Authors: Kim Stanley Robinson
John tried out Sax’s answer: “The sun.”
Arkady hooted. “Wrong! It’s not just the sun and some robots, it’s human time, a lot of it. And those humans have to eat and so on. And so someone is providing for them, for us, because we have not bothered to set up a life where we provide for ourselves.”
John frowned. “Well, in the beginning we had to have the help. That was billions of dollars of equipment flown up here. Lots of work time, like you say.”
“Yes, it’s true. But once we arrived we could have focused all our efforts on making ourselves self-sufficient and independent, and then paid them back and been done with them. But we didn’t, and now the loan sharks are here. Look, back in the beginning, if someone were to ask us who made more money, you or me, it would have been impossible to say, right?”
“Right.”
“A meaningless question. But now you ask, and we have to confer. Do you consult for anybody?”
“Nobody.”
“Me neither. But Phyllis consults for Amex, and Subarashii, and Armscor. And Frank consults for Honey-well-Messerschmidt, and GE, and Boeing, and Subarashii. And so on. They are richer than us. And in this system, richer is more powerful.”
We’ll just see about that, John thought. But he didn’t want to make Arkady laugh again, so he didn’t say it.
“And it is happening
everywhere on Mars
,” Arkady said. Around them clouds of Arkadys waved their arms, looking like a Tibetan mandala of red-haired demons. “And naturally there are people who notice what’s going on. Or I tell them. And this is what you must understand, John— there are people who will fight to keep things the way they were.
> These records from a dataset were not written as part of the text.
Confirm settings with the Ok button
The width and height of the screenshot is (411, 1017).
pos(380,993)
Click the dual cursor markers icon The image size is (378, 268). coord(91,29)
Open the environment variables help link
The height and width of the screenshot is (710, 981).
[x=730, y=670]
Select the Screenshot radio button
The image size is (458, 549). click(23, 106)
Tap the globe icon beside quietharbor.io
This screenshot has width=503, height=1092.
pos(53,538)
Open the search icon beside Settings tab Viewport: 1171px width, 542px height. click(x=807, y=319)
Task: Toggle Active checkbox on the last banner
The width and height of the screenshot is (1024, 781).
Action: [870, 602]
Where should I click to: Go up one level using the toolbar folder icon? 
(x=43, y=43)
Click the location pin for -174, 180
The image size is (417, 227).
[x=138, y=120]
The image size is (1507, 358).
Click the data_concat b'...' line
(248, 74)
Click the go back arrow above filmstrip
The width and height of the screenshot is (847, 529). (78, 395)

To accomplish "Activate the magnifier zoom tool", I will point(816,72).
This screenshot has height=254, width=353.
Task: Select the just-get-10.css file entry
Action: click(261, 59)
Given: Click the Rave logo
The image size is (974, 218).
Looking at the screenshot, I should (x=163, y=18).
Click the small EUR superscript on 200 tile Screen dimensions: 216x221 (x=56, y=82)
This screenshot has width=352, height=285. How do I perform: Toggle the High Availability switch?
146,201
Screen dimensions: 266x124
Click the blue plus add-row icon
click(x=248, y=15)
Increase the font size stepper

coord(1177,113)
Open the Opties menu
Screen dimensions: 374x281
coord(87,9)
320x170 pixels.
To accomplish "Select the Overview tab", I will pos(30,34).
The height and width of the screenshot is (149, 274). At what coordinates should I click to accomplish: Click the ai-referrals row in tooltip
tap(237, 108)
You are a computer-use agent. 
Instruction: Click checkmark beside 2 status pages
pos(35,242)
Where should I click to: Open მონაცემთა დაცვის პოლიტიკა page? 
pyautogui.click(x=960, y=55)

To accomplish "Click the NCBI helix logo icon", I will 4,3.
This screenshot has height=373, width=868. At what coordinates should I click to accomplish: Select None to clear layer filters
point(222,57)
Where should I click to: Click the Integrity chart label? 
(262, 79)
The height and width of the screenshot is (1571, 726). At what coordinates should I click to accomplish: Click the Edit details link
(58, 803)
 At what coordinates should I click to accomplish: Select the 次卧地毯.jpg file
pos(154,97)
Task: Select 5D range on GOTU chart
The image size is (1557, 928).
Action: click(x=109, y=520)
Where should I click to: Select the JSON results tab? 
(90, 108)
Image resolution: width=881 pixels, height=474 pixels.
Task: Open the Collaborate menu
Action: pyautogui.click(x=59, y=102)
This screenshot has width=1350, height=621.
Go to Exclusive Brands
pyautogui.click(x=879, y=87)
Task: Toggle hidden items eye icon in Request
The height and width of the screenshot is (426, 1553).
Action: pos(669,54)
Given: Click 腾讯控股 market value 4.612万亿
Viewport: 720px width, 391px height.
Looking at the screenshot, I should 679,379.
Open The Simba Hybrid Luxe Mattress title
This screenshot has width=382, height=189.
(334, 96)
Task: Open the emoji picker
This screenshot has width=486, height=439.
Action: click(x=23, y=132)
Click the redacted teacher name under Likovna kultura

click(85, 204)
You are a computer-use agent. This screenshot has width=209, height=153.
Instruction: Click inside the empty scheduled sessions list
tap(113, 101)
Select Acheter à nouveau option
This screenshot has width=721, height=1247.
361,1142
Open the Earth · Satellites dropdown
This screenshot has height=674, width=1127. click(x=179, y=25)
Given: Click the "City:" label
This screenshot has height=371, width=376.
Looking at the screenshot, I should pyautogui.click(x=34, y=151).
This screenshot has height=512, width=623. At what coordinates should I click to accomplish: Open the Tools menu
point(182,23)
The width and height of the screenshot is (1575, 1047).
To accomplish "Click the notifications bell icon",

There are people who loved the feel of life as a scientist primitive, so much that they will refuse to give it up without a fight.”
“So the sabotages . . .”
“Yes! Perhaps some of them are done by these people. It is counterproductive, I think, but they don’t agree. Mostly the sabotage is done by people who want to keep Mars the way it was before we arrived. I am not one of those. But I am one of those who will fight to keep Mars from becoming a free zone for transnational mining. To keep us all from becoming happy slaves for some executive class, walled in its fortress mansion.” He faced John, and out of the corner of his eye John saw around them an infinity of confrontations. “Don’t you feel the same?”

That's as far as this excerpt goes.